BY CHELSEA BOULRISSE - cboulrisse@wabashplaindealer.com

The Wabash City Council is seeking to right its wrongs after concerns arose last week about the transparency of the council in regards to interviewing candidates for the Wabash City School (WCS) Board of Trustees.

After interviewing all six candidates for the two open board seats last Tuesday, it was determined that the City Council’s proceedings were a violation of open door policy, according to the Indiana Public Access Counselor Luke Britt.

“They reduced the applicant pool down to just two final candidates in executive session,” Britt explained. “By statute, they can’t do that. They have to hold interviews and make those decisions in public. They can narrow down applicants pool to a certain extent, but they can’t hold those decision or interviews behind closed doors.”

Council member Eric Schoening was apologetic during an interview with the Plain Dealer on Wednesday, stating that he is still relatively new to the City Council and that he was unaware that the meeting was a violation of the State’s open door law because the Council has conducted school board interviews this way for decades.

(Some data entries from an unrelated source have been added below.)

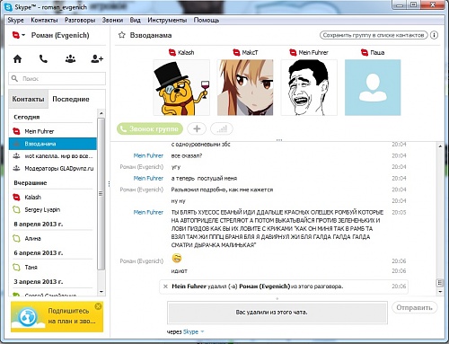The width and height of the screenshot is (449, 344).
Task: Open Skype home via house icon
Action: [x=17, y=58]
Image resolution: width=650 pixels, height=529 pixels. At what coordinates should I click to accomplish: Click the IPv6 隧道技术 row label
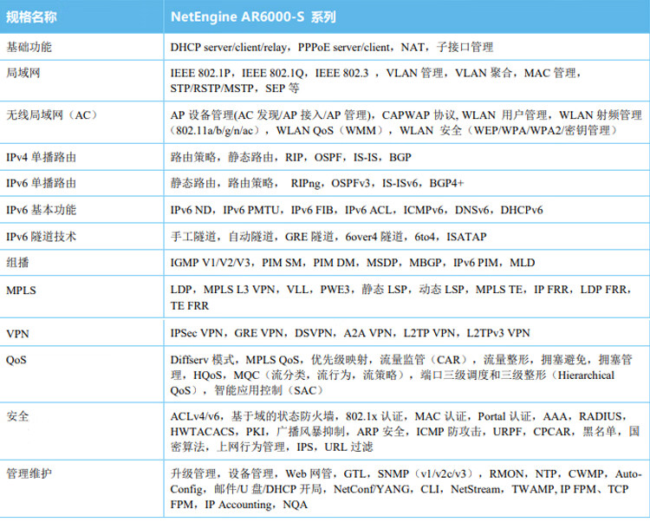tap(41, 236)
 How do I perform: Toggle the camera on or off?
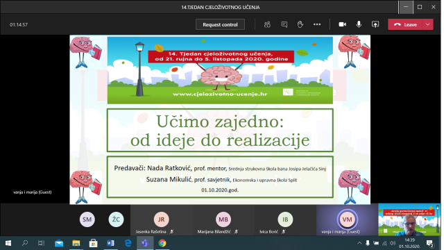coord(342,25)
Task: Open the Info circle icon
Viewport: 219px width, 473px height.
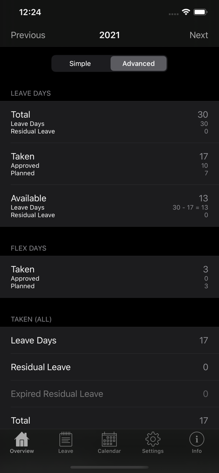Action: pos(197,439)
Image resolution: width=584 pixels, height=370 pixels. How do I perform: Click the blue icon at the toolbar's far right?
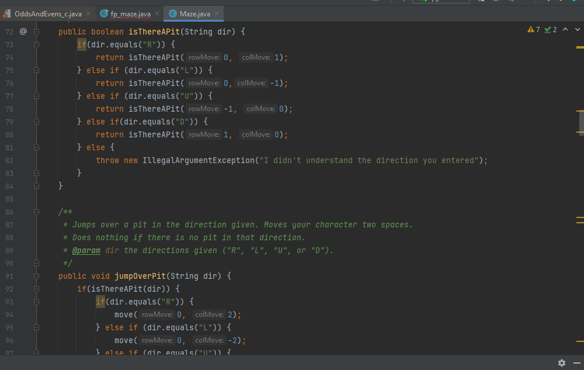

“I’m sorry we did it,” Schoening said. “In regards to what we have done in the past, as far as I knew, that was normal procedure. I was just as surprised as a lot of people were.”

Council member Bryan Dillon, who has held a City Council seat for 10 years, advised the Plain Dealer that for as long as he knew, school board interviews had always been conducted this way. When it was determined that these proceeding were in fact a violation of open door policy, Dillon admitted he and other council members were “caught off guard.”

“We didn’t think we were doing anything secret, it was just part of one of our annual duties,” Dillon said. “We’ve always done it this way and it has worked, but on the other side if we’re doing it wrong I don’t want to continue to do it wrong.”

The Council will not be required to hold interviews a second time, but Britt recommended that the Council take time during its next meeting on Monday to explain why Tony Pulley and Rob Kelscheimer were selected as the finalists for the two open seats. The Council will need to vote again, this time in public, for the appointments to be valid. Britt recommended that the Council aim for more transparency moving forward, which in practice means that school board appointment interviews should be held in public.

The WCS board is one of only a few appointed school boards in the state and the only one in the county. Although many school corporations have opted for an elected board, some members of the City Council still see value in appointing board members here.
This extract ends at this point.